Still not feeling warm & fuzzy :)

So one of the things I thought this part of the lecture might go into is actually fixing the error case that occurs here. Perhaps you do this in a later lecture. But to feel better about the code I fixed the issue of the array going out of range rather than assuming that the validity check caught it before the code could hit this error.

Assuming that this is not talked about in a later lecture, why not fix the array going out of bounds in this lesson? Seems like another good chance to demonstrate testing and validating your code. To me it felt like a bug was still being hidden even after the work done here.

Thanks, and liking the lesson thus far. Helping me to re-remember my C/C++ skills as I’ve mostly been coding in C# for years.

I had this exact same thought as well. Especially given the comments before the refactoring on the importance of actually fixing the code that had instead been patched on top of through the error enums. This just seems to rely on the patch job as well.

If anything I would think changing the int name from HiddenWordLength to WordLength, actually hides the bug better. And the comment is used to say that there is obviously an assumption being made that could result in a bug. Which seems to go against everything that has been taught so far.

Hey I actually also posted about this, could you explain exactly how you fixed the error? I can’t figure it out.

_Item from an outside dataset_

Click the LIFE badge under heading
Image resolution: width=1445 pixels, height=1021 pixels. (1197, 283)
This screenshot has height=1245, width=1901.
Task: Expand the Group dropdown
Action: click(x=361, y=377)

It’s been a VERY long time since I’ve looked at this, but what I’m guessing I did was to just make sure that both loops would never exceed the array lengths rather than assuming that the caller did the verification.
So here:


I replaced HiddenWordLength (well what he changed to WordLength which doesn’t fix the issue) to Guess.Length()

So this in his change there I changed from:
for (int32 GChar = 0; GChar < WordLength; GChar++) {

I changed to:
for (int32 GChar = 0; GChar < Guess.Length(); GChar++) {

Sorry, this is a year after your last post.
I’ve just started the course, and so far it’s been quite good. There’s been one or two times where I’ve questioned some of the decisions made in the tutorials, (one being putting the summary statistic inside the play game logic, in my opinion, whilst the game method is run, the game variables and logic are still “live”, and hence could change. Not reached the part where this is/ should be implemented yet, so hopefully Ben has changed his mind), and in this video, yep I don’t think lecture actually addressed the issue of the error arising. There’s still an index out of bounds exception, due to the WordLength being used.
I would say that your above solution is correct. Guess.Length() is the right thing to do. Also, if you don’t change it, I would possibly say that HiddenWordLength is better, it’s more specific… it lets you know EXACTLY which WordLength is used.
Also, as a bit more optimization, although small, I would be tempted to replace WordLength with the method GetHiddenWordLength(), it’s there, so might as well use it, and not define a new variable (unless there is a reason not to do it like this?).

// loop through all letters in the hidden word
	for (int32 HiddenWordChar = 0; HiddenWordChar < GetHiddenWordLength(); HiddenWordChar++)
	{
		// compare latters against the guess
		for (int32 GuessChar = 0; GuessChar < Guess.length(); GuessChar++) 
		{
			// if they match
			if (MyHiddenWord[HiddenWordChar] == Guess[GuessChar]) 
			{
				if (HiddenWordChar == GuessChar) 
				{ 
					BullCowCount.Bulls++; // increment bulls
				}
				else 
				{
					BullCowCount.Cows++; // increment cows
				}
			}
		}
	}

#unreal:ask Not sure why I’m getting these warnings. Thoughts??

Looks like you’re trying to use those variables before ever giving them values. Depending on where you are in the course, I believe those are set in the Reset() method, which is called by the constructor. Could you share the contents of all the files?